Massenflüchtlings-Haltung ohne Tageslicht

■ Wachmann schmeißt Handtuch: „Bunker kann ich nicht mit meinem Gewissen vereinbaren“

Rolf Neumann (60) ist Rentner und arbeitet nebenbei bei einer privaten Firma als Wachmann. Das sind zwölf-Stunden-Schichten, in denen Firmen und Baustellen vor Pennern und anderen Eindringlingen bewahrt werden sollen. Am Donnerstag, den 26. Juni, bekam der Wachmann Rolf Neumann eine Aufgabe, die er nach wenigen Tagen entschlossen hinschmiß. Neumann gestern zur taz: „Ich bin nicht so abgebrüht

wie ein Politiker. Das kann ich nicht mit meinem Gewissen vereinbaren.“

Rolf Neumann sollte im Bunker Friedrich-Karl-Straße in Zwölf-Stunden-Schichten nach dem Rechten sehen. Als einziger Diensttuender verantwortlich sein für 115 „Bunkerinsassen“, Flüchtlinge u.a. aus Rumänien, Jugoslawien, Angola und Gamiba. Ohne Fremdsprachenkenntnisse, ohne Dolmetscher,

ohne Waschmaschine, anfangs auch ohne Reinigungsdienst — und das in einer Luft, die so stickig und abgestanden und dabei noch so mit Essensgerüchen angereichert ist, daß sie Brechreiz verursacht. In Räumen, in denen nichts ist außer dicken, fensterlosen Wänden, orangenen Schalensitzen und Hängepritschen. Räume, in denen auch 20 Kinder leben müssen.
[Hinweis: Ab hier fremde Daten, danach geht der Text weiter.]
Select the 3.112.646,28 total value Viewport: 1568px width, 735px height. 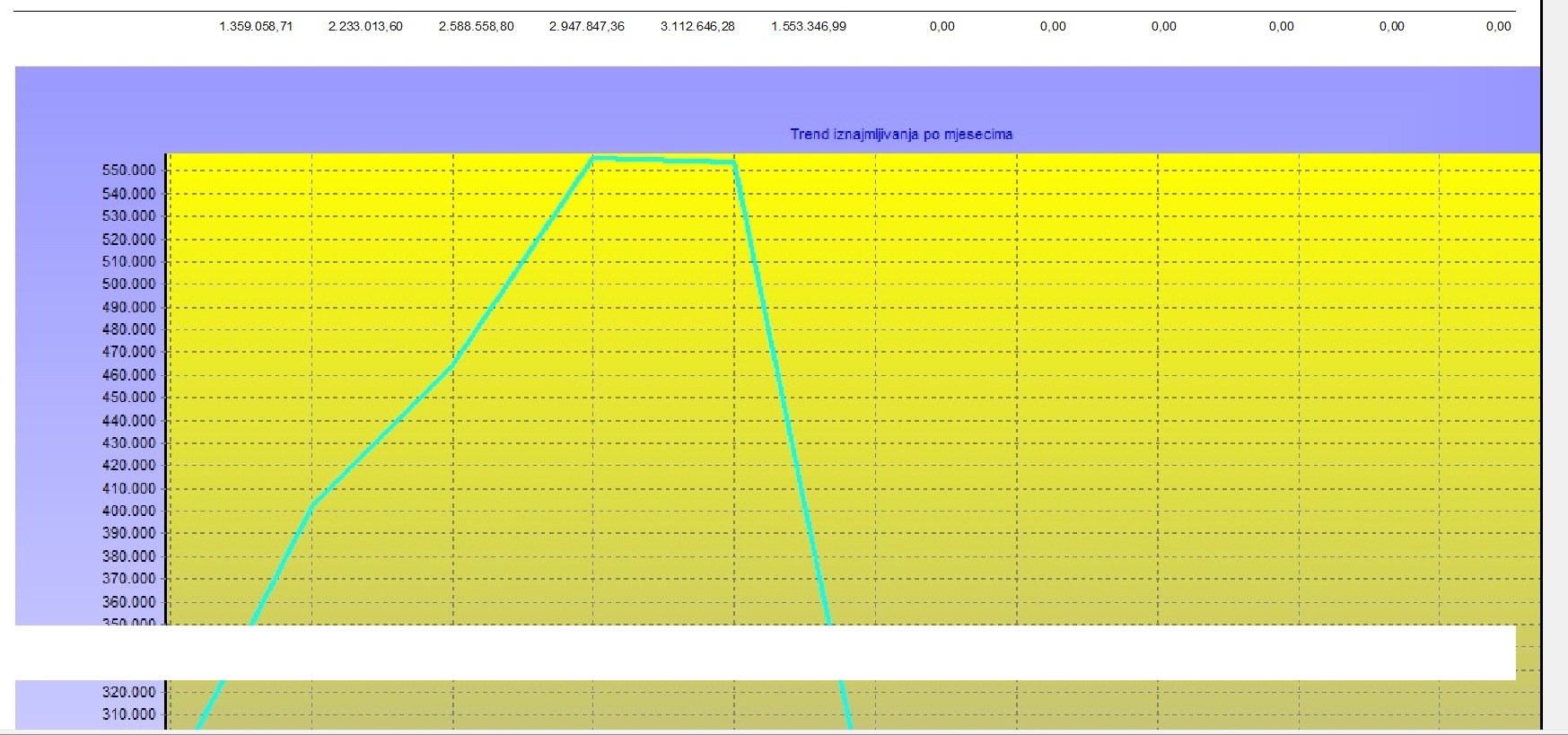pos(697,26)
Der diensthabende Wachmann soll zwölf Stunden lang die schwere, stählerne Eingangstüre im Auge haben, das Essen gerecht verteilen, Konflikte schlichten, Duschschlüssel verwalten. Die Anordnung, bei der Neumann empört ausgestiegen ist: „Man hat von mir verlangt, daß ich den Bunker auch tagsüber unter Verschluß halten. Aber ich wollte das nicht verantworten, aus dem Bunker ein Ghetto zu machen.“ Neumann bitter: „Mit 115 Leuten im Bunker ist das unverantwortlich. Der Senat geht hin und läßt das Bewachungsinstitut mit dem ganzen Kram hängen. Wenn die die Leute aufnehmen, muß er sie auch betreuen.“

Vom Senat habe sich trotz vieler Telefonate keiner bei ihm blicken lassen, nur Hucky Heck vom Ortsamt sei vorbeigekommen — „von sich aus“, wie Neumann betont. Zwar habe die Sozialbehörde Hucky Heck schließlich zugesagt, daß Honorarkräfte von der Johanniter-Unfallhilfe ab Montag die Wachmänner unterstützen sollten, doch von den BetreuerInnen hat sich bislang keiner im Bunker blicken lassen.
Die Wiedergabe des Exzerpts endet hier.